> YOUR TASK
Would you please return the lines of the entries below starting at the line that has "Task: Click Add coupon link" and ending at the line that has "Task: Click the ¥23,980 main price", both included, exactly as they are?
:: RECORDED INFORMATION ::
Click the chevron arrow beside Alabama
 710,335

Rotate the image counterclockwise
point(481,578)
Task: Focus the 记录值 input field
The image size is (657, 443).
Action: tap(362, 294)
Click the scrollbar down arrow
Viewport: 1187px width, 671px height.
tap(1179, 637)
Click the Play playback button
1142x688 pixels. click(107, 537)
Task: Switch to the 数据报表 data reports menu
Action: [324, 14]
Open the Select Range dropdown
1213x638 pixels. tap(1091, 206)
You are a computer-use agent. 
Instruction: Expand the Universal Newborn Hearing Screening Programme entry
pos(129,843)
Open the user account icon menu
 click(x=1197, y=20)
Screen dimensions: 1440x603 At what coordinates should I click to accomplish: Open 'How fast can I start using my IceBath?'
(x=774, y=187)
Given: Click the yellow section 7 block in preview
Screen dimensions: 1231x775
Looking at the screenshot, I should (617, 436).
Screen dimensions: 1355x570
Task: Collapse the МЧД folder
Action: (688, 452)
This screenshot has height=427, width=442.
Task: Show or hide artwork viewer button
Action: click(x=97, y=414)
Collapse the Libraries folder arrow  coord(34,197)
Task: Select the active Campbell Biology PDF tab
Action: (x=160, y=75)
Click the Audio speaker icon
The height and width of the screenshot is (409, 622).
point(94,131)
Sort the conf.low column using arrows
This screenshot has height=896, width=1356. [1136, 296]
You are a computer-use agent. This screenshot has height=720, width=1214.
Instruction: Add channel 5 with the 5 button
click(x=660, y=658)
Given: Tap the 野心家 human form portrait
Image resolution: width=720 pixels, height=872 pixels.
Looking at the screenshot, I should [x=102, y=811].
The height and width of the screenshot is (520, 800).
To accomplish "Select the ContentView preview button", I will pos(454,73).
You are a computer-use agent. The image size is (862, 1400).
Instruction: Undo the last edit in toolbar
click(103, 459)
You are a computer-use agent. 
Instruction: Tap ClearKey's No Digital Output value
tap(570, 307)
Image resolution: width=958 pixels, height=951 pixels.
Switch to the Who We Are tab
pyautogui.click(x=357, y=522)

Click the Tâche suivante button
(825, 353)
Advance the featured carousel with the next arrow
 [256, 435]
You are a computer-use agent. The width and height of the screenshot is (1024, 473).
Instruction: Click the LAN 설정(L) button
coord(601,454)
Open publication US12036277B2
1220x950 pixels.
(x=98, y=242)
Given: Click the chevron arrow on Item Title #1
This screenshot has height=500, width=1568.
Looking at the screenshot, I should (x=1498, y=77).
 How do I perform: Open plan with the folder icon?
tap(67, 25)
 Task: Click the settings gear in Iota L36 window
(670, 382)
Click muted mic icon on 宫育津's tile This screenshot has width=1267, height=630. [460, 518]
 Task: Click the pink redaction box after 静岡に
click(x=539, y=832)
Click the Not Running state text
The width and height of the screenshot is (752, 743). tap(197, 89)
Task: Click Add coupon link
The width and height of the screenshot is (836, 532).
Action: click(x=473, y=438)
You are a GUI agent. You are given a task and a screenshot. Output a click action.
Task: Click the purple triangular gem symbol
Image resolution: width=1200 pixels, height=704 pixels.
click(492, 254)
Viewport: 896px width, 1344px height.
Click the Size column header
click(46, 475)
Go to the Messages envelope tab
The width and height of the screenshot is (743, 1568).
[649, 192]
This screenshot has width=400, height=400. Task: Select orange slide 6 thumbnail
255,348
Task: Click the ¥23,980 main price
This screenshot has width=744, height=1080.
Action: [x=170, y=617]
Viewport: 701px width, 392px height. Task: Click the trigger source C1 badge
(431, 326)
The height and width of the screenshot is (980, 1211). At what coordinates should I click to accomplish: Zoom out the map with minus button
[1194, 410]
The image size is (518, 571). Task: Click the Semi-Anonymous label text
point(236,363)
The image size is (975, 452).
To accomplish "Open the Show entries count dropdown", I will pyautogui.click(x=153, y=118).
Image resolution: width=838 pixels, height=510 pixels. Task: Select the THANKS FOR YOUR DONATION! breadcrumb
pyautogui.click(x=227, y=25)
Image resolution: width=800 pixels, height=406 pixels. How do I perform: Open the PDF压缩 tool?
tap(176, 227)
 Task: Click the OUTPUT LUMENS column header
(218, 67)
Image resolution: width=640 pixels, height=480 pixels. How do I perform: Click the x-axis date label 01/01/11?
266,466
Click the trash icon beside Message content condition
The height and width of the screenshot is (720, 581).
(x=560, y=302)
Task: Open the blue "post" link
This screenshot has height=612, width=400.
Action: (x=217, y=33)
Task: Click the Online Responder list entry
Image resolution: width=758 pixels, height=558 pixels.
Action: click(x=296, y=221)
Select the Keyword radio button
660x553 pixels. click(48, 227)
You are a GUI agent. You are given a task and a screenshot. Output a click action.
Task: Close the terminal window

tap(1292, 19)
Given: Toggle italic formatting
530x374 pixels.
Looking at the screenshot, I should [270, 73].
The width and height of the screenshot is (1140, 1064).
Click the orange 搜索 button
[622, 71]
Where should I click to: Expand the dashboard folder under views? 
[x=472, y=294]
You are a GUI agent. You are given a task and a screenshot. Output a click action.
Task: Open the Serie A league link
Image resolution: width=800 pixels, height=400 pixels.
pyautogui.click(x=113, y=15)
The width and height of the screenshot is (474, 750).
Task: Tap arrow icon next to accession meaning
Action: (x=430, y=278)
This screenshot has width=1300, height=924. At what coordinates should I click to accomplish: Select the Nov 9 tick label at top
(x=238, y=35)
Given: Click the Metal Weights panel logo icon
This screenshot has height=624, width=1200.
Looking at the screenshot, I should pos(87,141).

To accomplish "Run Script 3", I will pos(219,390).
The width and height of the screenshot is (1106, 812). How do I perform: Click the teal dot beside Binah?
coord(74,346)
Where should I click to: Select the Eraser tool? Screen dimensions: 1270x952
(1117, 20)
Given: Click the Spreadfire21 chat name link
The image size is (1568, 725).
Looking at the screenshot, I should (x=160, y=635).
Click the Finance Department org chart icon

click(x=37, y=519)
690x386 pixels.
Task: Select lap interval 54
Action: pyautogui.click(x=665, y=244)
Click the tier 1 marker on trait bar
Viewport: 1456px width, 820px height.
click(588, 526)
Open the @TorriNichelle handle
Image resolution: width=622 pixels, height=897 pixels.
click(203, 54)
:::
> RESULT BELOW
Task: Click Add coupon link
The width and height of the screenshot is (836, 532).
Action: click(x=473, y=438)
You are a GUI agent. You are given a task and a screenshot. Output a click action.
Task: Click the purple triangular gem symbol
Image resolution: width=1200 pixels, height=704 pixels.
click(492, 254)
Viewport: 896px width, 1344px height.
Click the Size column header
click(46, 475)
Go to the Messages envelope tab
The width and height of the screenshot is (743, 1568).
[649, 192]
This screenshot has width=400, height=400. Task: Select orange slide 6 thumbnail
255,348
Task: Click the ¥23,980 main price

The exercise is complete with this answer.